Record set section start

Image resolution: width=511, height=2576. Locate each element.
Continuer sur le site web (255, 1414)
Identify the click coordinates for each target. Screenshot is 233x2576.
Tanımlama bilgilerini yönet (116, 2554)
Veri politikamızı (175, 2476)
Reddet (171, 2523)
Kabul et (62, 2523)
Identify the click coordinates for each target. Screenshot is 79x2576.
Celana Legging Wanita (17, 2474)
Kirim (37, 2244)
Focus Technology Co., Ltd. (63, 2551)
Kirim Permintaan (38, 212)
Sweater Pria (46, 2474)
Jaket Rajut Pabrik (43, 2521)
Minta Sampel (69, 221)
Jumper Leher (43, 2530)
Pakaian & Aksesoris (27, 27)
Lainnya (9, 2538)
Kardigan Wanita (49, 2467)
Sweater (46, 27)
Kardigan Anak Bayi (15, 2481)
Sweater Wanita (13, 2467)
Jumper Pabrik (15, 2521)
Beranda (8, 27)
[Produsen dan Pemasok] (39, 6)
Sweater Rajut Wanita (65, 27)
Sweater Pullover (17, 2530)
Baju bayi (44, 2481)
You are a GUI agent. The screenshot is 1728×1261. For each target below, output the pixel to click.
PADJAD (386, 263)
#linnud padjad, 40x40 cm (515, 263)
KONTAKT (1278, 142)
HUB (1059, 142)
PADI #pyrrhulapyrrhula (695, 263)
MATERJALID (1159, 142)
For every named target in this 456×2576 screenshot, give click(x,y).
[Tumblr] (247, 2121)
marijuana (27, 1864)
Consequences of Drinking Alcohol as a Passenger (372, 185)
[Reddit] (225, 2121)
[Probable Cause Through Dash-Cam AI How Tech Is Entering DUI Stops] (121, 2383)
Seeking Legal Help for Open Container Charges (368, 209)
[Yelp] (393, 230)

Record set section end

• Problem to solve:
Would you output, from the records above, exactly the run of lines that starts at the line containing "Pakaian & Aksesoris (27, 27)" and ends at the line containing "MATERJALID (1159, 142)", and only that run?

• Your response:
Pakaian & Aksesoris (27, 27)
Lainnya (9, 2538)
Kardigan Wanita (49, 2467)
Sweater (46, 27)
Kardigan Anak Bayi (15, 2481)
Sweater Wanita (13, 2467)
Jumper Pabrik (15, 2521)
Beranda (8, 27)
[Produsen dan Pemasok] (39, 6)
Sweater Rajut Wanita (65, 27)
Sweater Pullover (17, 2530)
Baju bayi (44, 2481)
You are a GUI agent. The screenshot is 1728×1261. For each target below, output the pixel to click.
PADJAD (386, 263)
#linnud padjad, 40x40 cm (515, 263)
KONTAKT (1278, 142)
HUB (1059, 142)
PADI #pyrrhulapyrrhula (695, 263)
MATERJALID (1159, 142)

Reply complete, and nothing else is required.